Die junge Sünderin - BRD 1960 - Regie: Rudolf Jugert - Produktion: Kurt Ulrich - Herstell.-Ltg.: Heinz Willeg - FSK: 16 - Verleih: Europa
Deutscher Erstaufführung: 28.10.1960
Darsteller: Karin Baal, Vera Tschechowa, Rudolf Prack, Paul Hubschmid, Grethe Weiser, Rainer Brandt, Peter Thom, Lore Hartling, Albert Bessler, Bum Krüger, Peter Vogel, Ralf Wolter



Das Mädchen Eva stammt aus kleinen Verhältnissen, während ihre gleichaltrige Freundin Carola in einer schicken Villa mit Dienstboten lebt. Reichtum und Luxus sind Dinge, die auch Eva gefallen. Deshalb ist ihre Freude groß, als Carola sie einlädt, bei ihr zu wohnen. Sie merkt bald, dass Carolas Vater, ein erfolgreicher Geschäftsmann, der schon länger Witwer ist, ein Auge auf sie geworfen hat. Diese Chance will sie nutzen. Doch während sie von einem Leben an seiner Seite träumt, sucht er nur eine heimliche Affäre. Als Eva dann einen jungen Mann kennenlernt, in den sie sich zum ersten Mal wirklich verliebt, ist es ausgerechnet Carolas Freund.

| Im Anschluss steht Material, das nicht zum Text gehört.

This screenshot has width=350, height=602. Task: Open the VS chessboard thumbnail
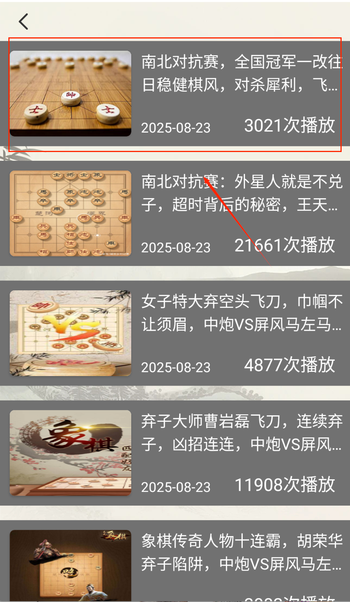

Der Titel ist mal wieder irreführend, denn darauf, dass Eva zur Sünderin wird, wartet man vergebens. Sie ist ein modernes Mädchen, das sich seiner Wirkung auf Männer bewusst ist. Doch unmoralische Angebote von Vorgesetzten und damit verbundene finanzielle Vorteile lehnt sie entschieden ab. Karin Baal verkörpert ihre Rolle durchaus glaubhaft, kann aber vor allem in den Szenen mit dem Studenten Robert, in den sie sich Hals über Kopf verliebt, überzeugen. Dieser Student ist Rainer Brandt, der hier ausnahmsweise mal keinen windigen Charakter mit krimineller Energie spielt. Vera Tschechowa als Carola verblasst neben Karin Baal, was aber auch der kleineren und uninteressanten Rolle - brave Tochter aus gutem Hause - geschuldet sein mag. Rudolf Prack ist als Carolas Vater zu sehen, der Eva zu seiner heimlichen Geliebten machen will, obwohl er mit einer altersmäßig zu ihm passenden Frau liiert ist. Während Paul Hubschmid als millionenschwerer Industrieller Eva davor bewahrt, vom Wege abzukommen, sorgen Grethe Weiser und Peter Thom als Mutter und Bruder für ein paar Pointen. Und der aus Belgien stammende Tony Sandler trällert dazu einen Schlager mit dem Titel "Es muss ja nicht gleich Liebe sein".
"Die junge Sünderin" ist nicht mehr als Durchschnittsware und folgt den üblichen Schablonen des deutschen Filmschaffens jener Jahre. Ein Wiedersehen mit ein paar Wallace-Stars lässt darüber hinwegsehen.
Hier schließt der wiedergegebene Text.